Sunday, May 28, 2017

Easter VII: Wait!

Today is traditionally called Expectation Sunday, falling between the Ascension, when Jesus returns to the Father, and Pentecost.  The reference to expectation is understood in the light of the Acts text where Jesus' crew ask: when will get this show on the road?  Jesus answers that they don't need to know, instead that they are to go to Jerusalem and wait.  The Holy Spirit will act at the right time, whenever that may be.  So the Apostles collect the Blessed Mother, and a few others, and go directly to Jerusalem to wait.

Waiting is something that we red-blooded Americans hate to do, isn't it?  We want instant credit, quality fast food, not having to queue up for anything.  We are not very patient people.  And we like to call God's hand, because we can't wait, pray, discern.  To complicate matters, when the Spirit does move us, there never seem to be the kind of pyrotechnics the apostles and Mary will experience on Pentecost -- theophanies like earthquake, wind, and tongues of fire on everyone.  We could dig that.   It is harder to follow that still, small voice.  But we have to try, as individuals, as a community, and a national church within the worldwide Anglican Communion.  In past decades we spent much time and nervous energy dealing with ordination for women and, more recently, full respect and equality for gay and lesbian Christians.  We were led by good science and good exegesis. Discernment can be hard.

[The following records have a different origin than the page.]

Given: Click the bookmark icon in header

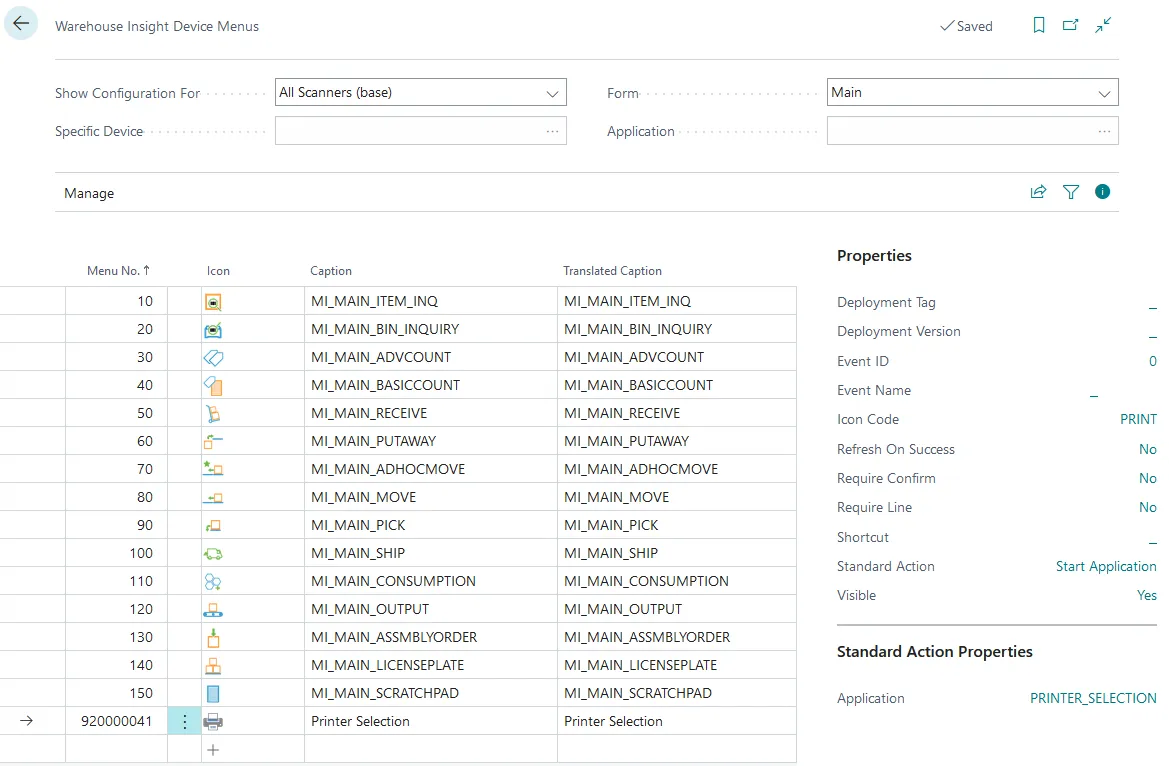Looking at the screenshot, I should tap(1039, 26).
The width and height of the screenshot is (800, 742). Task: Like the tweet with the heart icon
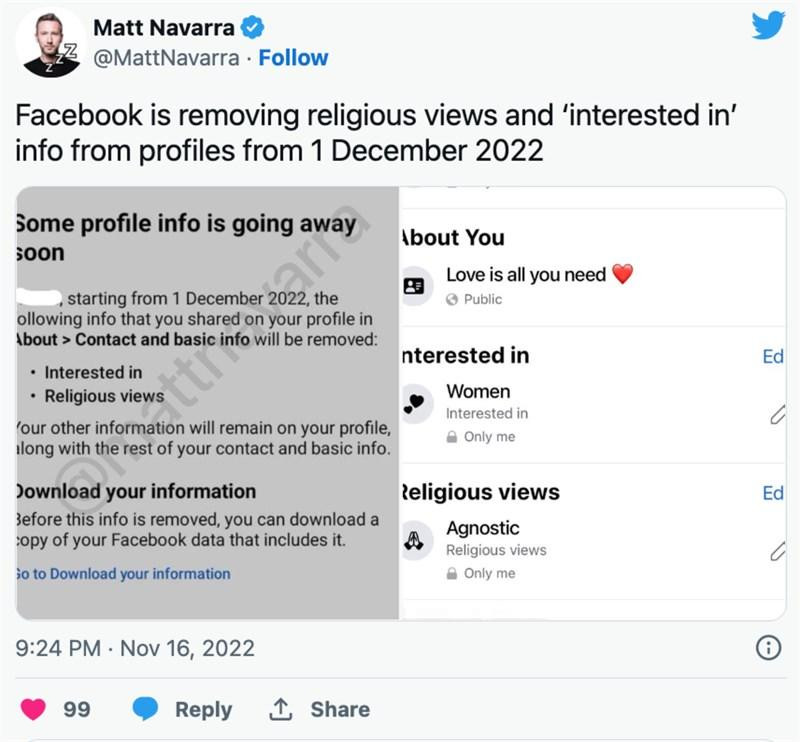point(33,709)
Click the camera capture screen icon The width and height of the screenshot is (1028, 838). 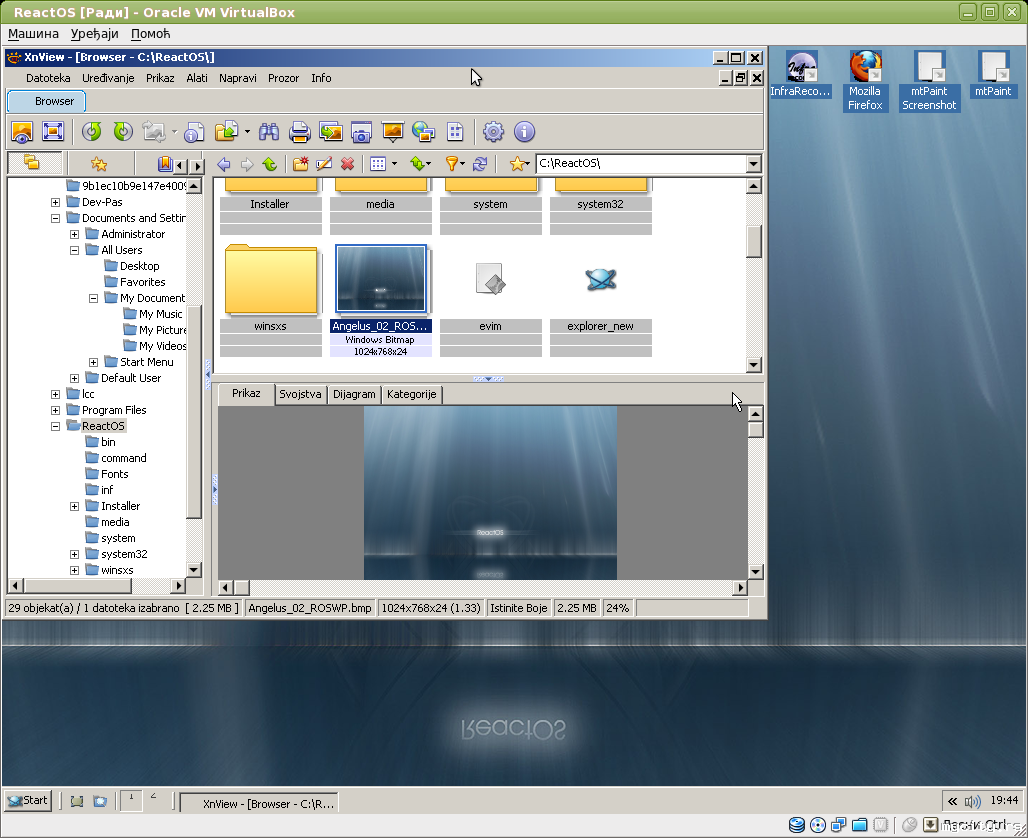click(x=361, y=132)
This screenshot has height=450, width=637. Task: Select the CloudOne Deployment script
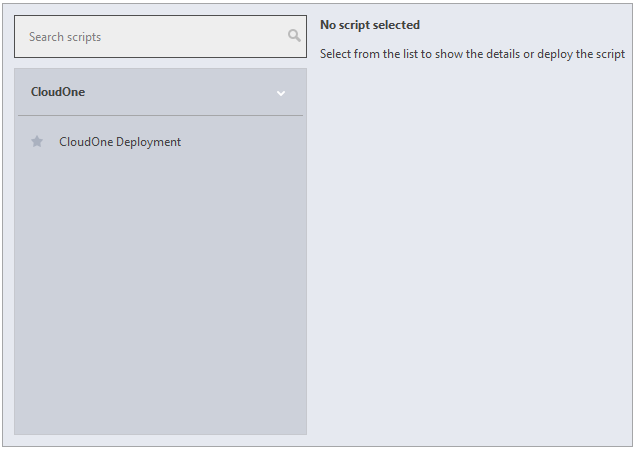[x=120, y=142]
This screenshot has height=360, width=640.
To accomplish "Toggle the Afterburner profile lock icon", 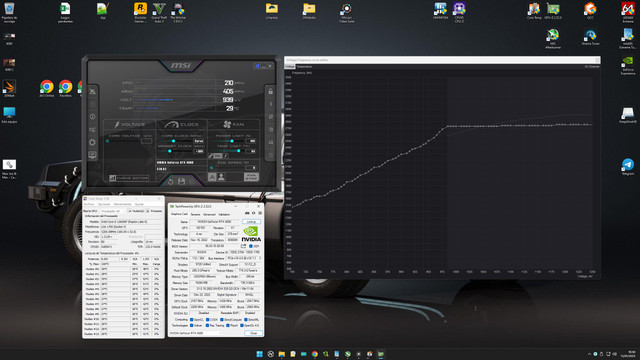I will (270, 91).
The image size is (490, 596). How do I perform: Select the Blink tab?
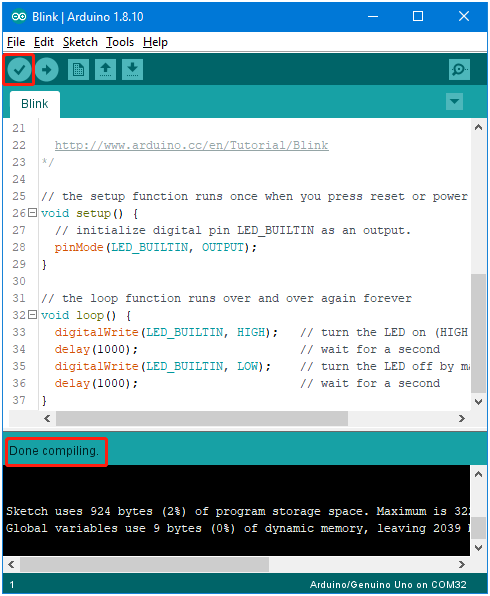pyautogui.click(x=35, y=104)
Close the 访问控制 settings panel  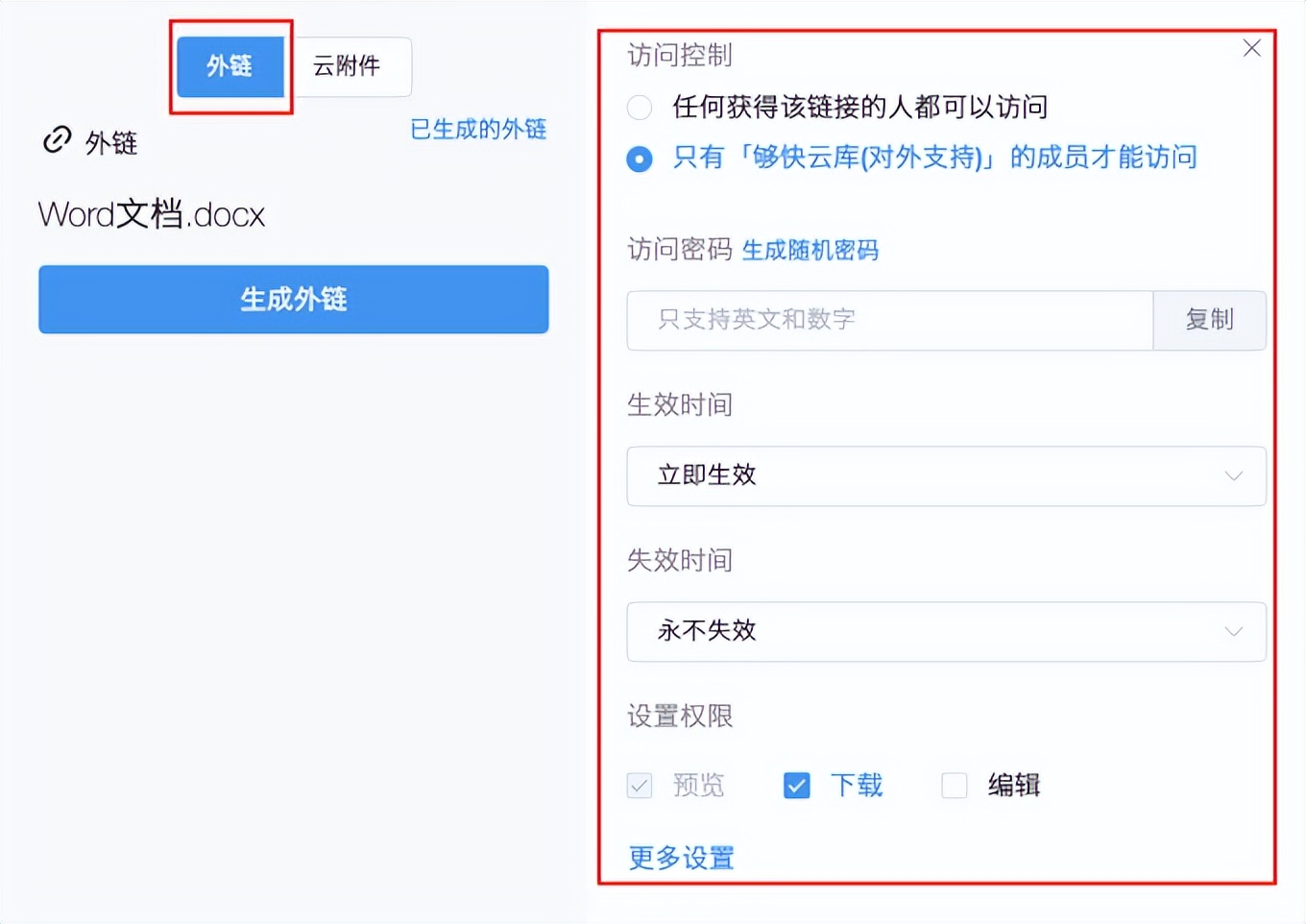click(1251, 47)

The right kind of discernment helps us to get priorities straighter.  This week our United Methodist brothers and sisters are still fighting over who can love whom, while abuse, hunger, discrimination, violence, and injustice abound all around us.

For two thousand years Christians have been called to listen and respond to the promptings of the Holy Spirit, but instead have listened to other voices.  Preferring war and imperialism, patriotism and nationalism, to the Gospel.  Preferring the accumulation of wealth and power.  Preferring racism, bigotry, and even slavery.  Preferring "Churchianity."   The good news is that every day is a new opportunity to make the right difference.

I want to close by illustrating my message with a passage from Testament of Hope by Saint Martin Luther King:

    "A voice out of Bethlehem two thousand years ago said all men are equal, that right would triumph.  Jesus of Nazareth wrote no books, owned no property to endow him with influence.  He had no friends in the courts of the powerful.  But he changed the course of mankind with only poor and despised people.  We will fight for human justice and brotherhood; we will secure peace and abundance for all.  And when we have won these in a spirit of unshakeable non-violence, then, in luminous splendour, the Christian Era will truly begin."